• [PAGE EXCERPT]:
---

Rounding up huge allocations to page boundaries instead of chunks

Mike Hommey mh at glandium.org
Mon Sep 29 16:24:27 PDT 2014


On Mon, Sep 29, 2014 at 04:07:12PM -0700, Jason Evans wrote:
> On Sep 9, 2014, at 6:51 AM, Guilherme Goncalves <ggp at mozilla.com>
> wrote:
> > | Will this sufficiently address your accounting concerns?  There's
> > the | potential to over-report active memory by nearly 1.2X in the
> > worst case, but | that's a lot better than nearly 2X as things
> > currently are.
> > 
> > While that's definitely better than 2X over-reporting, I wonder if
> > we can't just expose the sum of all huge allocations rounded to a
> > page boundary as a new statistic, without actually changing the way
> > the mapping is done. That could give us the more accurate accounting
> > we want without causing fragmentation in the address space.
> > 
> > In more concrete terms, this would add a
> > "stats.arenas.<i>.huge.allocated_pages" statistic, reporting the
> > total size of huge allocations serviced by the i-th arena, but
> > rounded to pages and not chunks (while still mapping memory in
> > chunks as usual).
> > 
> > If I'm not missing anything, a patch to implement this would look
> > similar yet a lot less intrusive than my first attempt [1]. Does
> > this sound reasonable?

---

• [PROBLEMS TO SOLVE]:
1/ Reproduce the message from "On Mon, Sep" to "the address space.", swapping "address space" for "virtual memory".
2/ In the message, what name is suggested for the new statistic?
3/ Based on the message, state whether each statement agrees with it, answering yes or no and quoting the words that decide it: (a) The suggested statistic would change the way memory is mapped. (b) The new patch would be less intrusive than the first attempt. (c) The statistic would report huge allocation sizes rounded to chunks.

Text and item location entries
---

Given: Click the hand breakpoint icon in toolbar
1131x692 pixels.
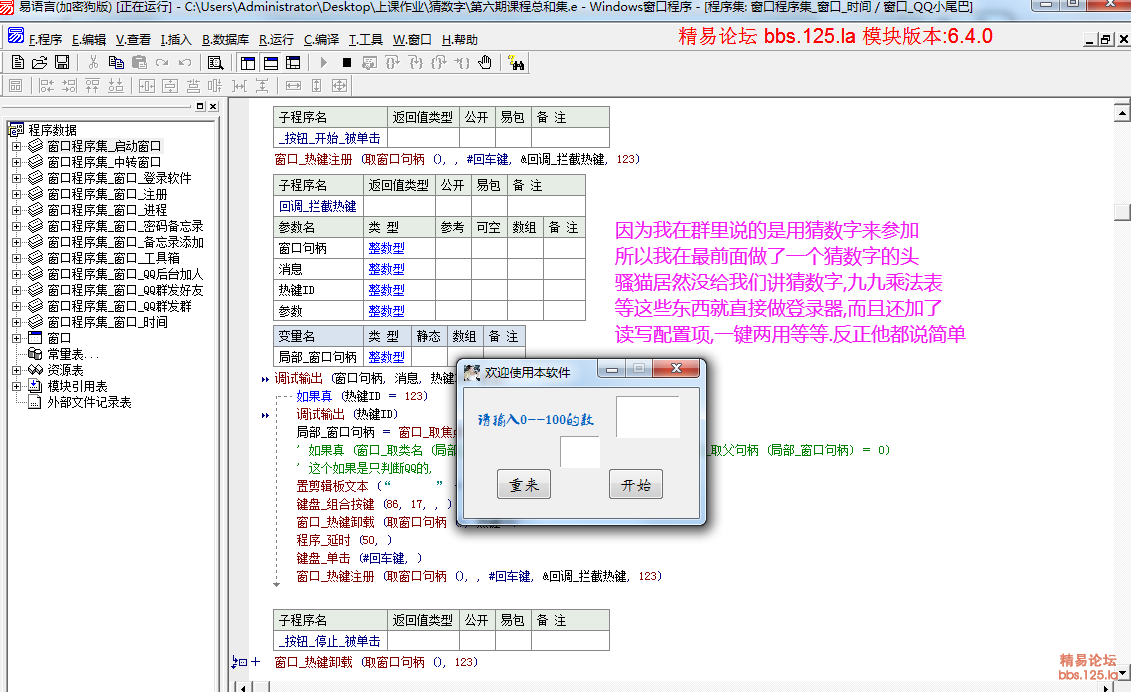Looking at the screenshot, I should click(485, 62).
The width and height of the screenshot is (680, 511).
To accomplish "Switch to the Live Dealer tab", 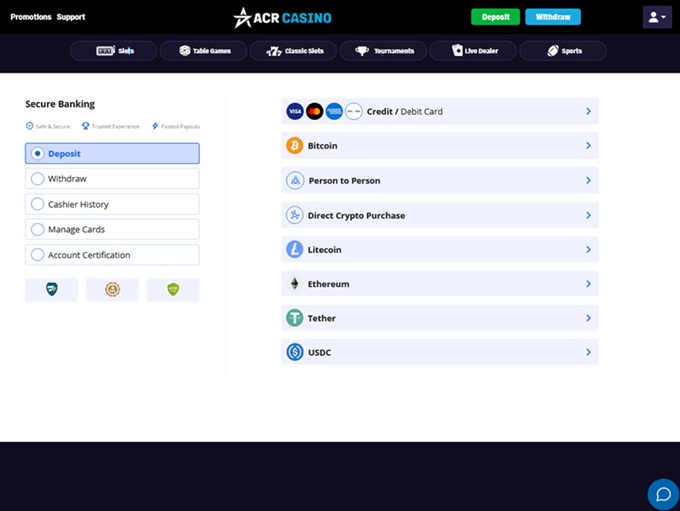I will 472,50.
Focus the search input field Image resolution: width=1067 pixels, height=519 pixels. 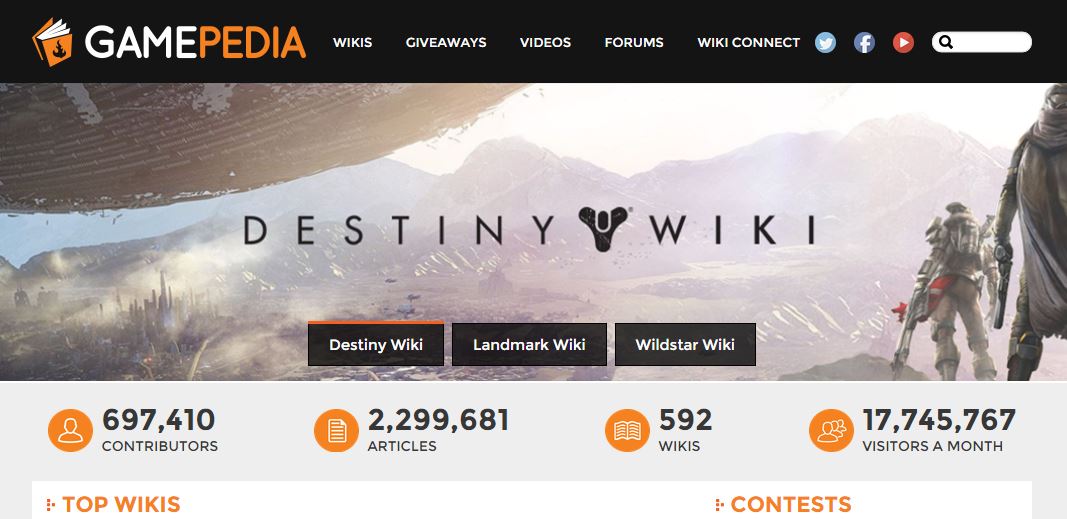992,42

---

• [ANSWERS FOR THE EXERCISE]:
1/
On Mon, Sep 29, 2014 at 04:07:12PM -0700, Jason Evans wrote:
> On Sep 9, 2014, at 6:51 AM, Guilherme Goncalves <ggp at mozilla.com>
> wrote:
> > | Will this sufficiently address your accounting concerns?  There's
> > the | potential to over-report active memory by nearly 1.2X in the
> > worst case, but | that's a lot better than nearly 2X as things
> > currently are.
> > 
> > While that's definitely better than 2X over-reporting, I wonder if
> > we can't just expose the sum of all huge allocations rounded to a
> > page boundary as a new statistic, without actually changing the way
> > the mapping is done. That could give us the more accurate accounting
> > we want without causing fragmentation in the virtual memory.

2/ "stats.arenas.<i>.huge.allocated_pages"

3/
(a) No: "without actually changing the way"
(b) Yes: "a lot less intrusive than my first attempt"
(c) No: "rounded to pages and not chunks"